Stress-Test Failure Clouds M&A for BB&T

Any bankers hoping to sell to Kelly King might need to sit tight for a few months.

BB&T (BBT), led by King, has been among the more active buyers among banks its size. But the M&A profile of the Winston-Salem, N.C., company suddenly changed after the Federal Reserve rejected its capital plan on "qualitative grounds."

BB&T still looks to be a healthy regional bank and a consolidator in the long run, but it could lose out on a gem if an inviting deal prospect surfaces in the near term.

"They most likely have to settle this issue first," says Kevin Fitzsimmons, an analyst at Sandler O'Neill. "Anticipated deals are often a part of the [stress-test] process and essentially they are not approved to increase the amount of excess capital they steer to shareholders. Same logic applies to a potential deal."

BB&T and the Fed declined to comment for this story.

King said this month at the Citi U.S. Financial Services Conference that BB&T is currently focused on adding loans but is always on the prowl for deals.

"We'll look at opportunities when they come along, but we're focused on organic growth," King said March 5. "If the right kind of acquisitions comes along, we'll be very excited about that, too."

BB&T has been focused on targets in the asset range of $2 billion to $5 billion. Since the Fed's rejection of the capital plan was based on qualitative — not quantitative — measures, BB&T still might have some flexibility, several analysts including Fitzsimmons say.

"It is plausible that they could do a small transaction. If they wanted to acquire something that is $3 [billion] to $5 billion, they could maybe get it done," says Chris Marinac, an analyst with FIG Partners.

How the market reacts to the rejection over the next few months will be crucial. BB&T's stock has been trading at 190% of tangible book value.

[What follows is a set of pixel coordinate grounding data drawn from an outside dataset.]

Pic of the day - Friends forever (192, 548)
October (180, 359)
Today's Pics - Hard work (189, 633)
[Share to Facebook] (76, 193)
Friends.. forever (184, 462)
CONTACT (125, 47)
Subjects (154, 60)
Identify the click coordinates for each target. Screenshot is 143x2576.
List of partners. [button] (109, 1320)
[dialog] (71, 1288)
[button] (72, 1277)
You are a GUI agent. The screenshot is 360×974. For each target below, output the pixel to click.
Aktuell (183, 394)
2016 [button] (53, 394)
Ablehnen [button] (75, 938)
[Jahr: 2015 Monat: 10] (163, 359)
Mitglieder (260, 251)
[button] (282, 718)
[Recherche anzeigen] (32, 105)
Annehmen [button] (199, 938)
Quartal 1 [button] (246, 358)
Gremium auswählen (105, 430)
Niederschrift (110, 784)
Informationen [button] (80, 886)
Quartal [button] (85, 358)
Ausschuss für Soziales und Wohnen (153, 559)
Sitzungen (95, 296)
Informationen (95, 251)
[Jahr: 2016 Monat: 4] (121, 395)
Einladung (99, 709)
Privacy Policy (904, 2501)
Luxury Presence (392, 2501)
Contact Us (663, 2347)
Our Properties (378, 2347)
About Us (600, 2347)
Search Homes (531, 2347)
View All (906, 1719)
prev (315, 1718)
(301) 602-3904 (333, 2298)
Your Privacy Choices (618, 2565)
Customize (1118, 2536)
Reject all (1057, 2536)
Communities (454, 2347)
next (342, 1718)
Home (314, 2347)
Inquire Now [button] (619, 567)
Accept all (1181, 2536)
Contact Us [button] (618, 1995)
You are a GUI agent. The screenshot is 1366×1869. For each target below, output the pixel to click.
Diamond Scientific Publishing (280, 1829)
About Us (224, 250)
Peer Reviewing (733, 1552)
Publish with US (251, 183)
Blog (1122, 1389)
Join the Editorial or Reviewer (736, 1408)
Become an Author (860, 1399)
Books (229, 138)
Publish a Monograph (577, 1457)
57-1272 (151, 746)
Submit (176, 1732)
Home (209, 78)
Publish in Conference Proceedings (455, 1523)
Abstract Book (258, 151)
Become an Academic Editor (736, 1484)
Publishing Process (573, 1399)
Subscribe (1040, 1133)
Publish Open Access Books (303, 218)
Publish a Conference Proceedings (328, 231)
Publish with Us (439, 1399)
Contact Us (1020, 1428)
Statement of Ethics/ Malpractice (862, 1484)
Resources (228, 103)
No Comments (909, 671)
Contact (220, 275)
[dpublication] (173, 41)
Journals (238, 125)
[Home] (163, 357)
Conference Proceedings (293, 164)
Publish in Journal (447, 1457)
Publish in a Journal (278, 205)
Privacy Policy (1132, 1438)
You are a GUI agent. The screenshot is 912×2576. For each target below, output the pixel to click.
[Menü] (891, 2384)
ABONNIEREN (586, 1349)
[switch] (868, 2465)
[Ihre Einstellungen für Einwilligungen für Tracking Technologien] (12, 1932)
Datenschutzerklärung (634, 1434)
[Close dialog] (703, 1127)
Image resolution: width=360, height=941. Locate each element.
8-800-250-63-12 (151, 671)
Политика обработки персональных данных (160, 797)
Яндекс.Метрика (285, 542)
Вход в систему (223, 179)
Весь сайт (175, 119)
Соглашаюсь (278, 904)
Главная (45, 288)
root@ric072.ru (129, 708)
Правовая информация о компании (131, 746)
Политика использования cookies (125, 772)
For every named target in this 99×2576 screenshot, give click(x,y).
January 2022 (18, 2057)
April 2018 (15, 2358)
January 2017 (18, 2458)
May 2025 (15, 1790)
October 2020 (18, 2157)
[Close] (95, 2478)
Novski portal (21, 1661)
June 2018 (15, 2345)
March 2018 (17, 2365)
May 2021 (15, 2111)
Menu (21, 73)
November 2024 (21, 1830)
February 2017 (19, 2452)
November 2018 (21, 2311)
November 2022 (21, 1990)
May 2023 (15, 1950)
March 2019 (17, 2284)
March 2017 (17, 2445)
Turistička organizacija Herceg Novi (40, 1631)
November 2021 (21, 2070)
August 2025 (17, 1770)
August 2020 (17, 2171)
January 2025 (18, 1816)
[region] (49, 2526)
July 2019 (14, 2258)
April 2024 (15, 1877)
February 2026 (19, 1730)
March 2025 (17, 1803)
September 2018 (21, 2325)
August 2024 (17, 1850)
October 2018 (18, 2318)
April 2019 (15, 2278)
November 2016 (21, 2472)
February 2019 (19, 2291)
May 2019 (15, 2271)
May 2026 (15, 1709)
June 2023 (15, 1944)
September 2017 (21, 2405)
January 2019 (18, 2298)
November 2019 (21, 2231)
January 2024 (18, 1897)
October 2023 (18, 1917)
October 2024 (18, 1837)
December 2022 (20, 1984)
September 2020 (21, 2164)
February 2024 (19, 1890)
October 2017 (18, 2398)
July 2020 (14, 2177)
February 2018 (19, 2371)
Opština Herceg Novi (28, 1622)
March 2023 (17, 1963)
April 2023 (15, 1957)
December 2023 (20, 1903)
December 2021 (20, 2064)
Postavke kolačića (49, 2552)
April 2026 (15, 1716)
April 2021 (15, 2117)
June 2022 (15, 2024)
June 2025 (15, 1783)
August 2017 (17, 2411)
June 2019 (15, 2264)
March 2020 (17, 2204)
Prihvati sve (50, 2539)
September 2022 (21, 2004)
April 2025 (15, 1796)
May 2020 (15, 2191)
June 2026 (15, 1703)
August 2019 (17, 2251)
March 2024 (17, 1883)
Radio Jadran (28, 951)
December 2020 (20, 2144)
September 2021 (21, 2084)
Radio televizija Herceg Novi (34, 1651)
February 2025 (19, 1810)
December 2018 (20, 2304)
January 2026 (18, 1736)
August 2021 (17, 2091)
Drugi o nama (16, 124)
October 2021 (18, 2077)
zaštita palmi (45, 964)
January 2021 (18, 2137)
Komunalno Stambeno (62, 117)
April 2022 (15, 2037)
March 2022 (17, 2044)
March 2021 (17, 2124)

The Fed's announcement came after the market closed on Thursday; on Friday BB&T's stock fell 2.5%, to $30.93. If the market further penalizes the company for not passing, it might avoid dealmaking.

"They may not choose to do a deal if gets down to $29 a share," Marinac says, adding that he doesn't believe that will happen.

The rejection could take the biggest toll if a big fish — perhaps Synovus Financial (SNV) in Columbus, Ga., or First Horizon National (FHN) in Memphis, Tenn., becomes available and BB&T can't pursue it. Given its presence in the Southeast, BB&T would otherwise be a frontrunner in those potential scenarios.

The Fed on Thursday announced it objected to certain qualitative elements of the BB&T's capital plan submitted for the comprehensive capital analysis and review. BB&T's failure is puzzling because its capital proved to be among the most resilient in the tests, but the process is confidential and the Fed is not giving details. Possible reasons run the gamut, from problems with the way BB&T accounts for risk-weightings to regulators feeling a need to be strict, observers say.

"You have to wonder if they just pick a bank that they want to make an example of," says Marty Mosby, an analyst at Guggenheim Securities. "It is a way to poke the bear and say, 'You're not getting away from us yet.'"

The $184 billion-asset BB&T has until June 11 to resubmit its plan and the Fed then has 75 days to respond.

BB&T's operating model does not rely on acquisitions, Mosby says. Also in BB&T's favor is that the rejection while the bank M&A market still still relatively quiet, he says.

"If there was an opportunity that comes up in the next six months, maybe this puts them out of the mix," Mosby says. "Then again, the likelihood that they miss anything big is probably small."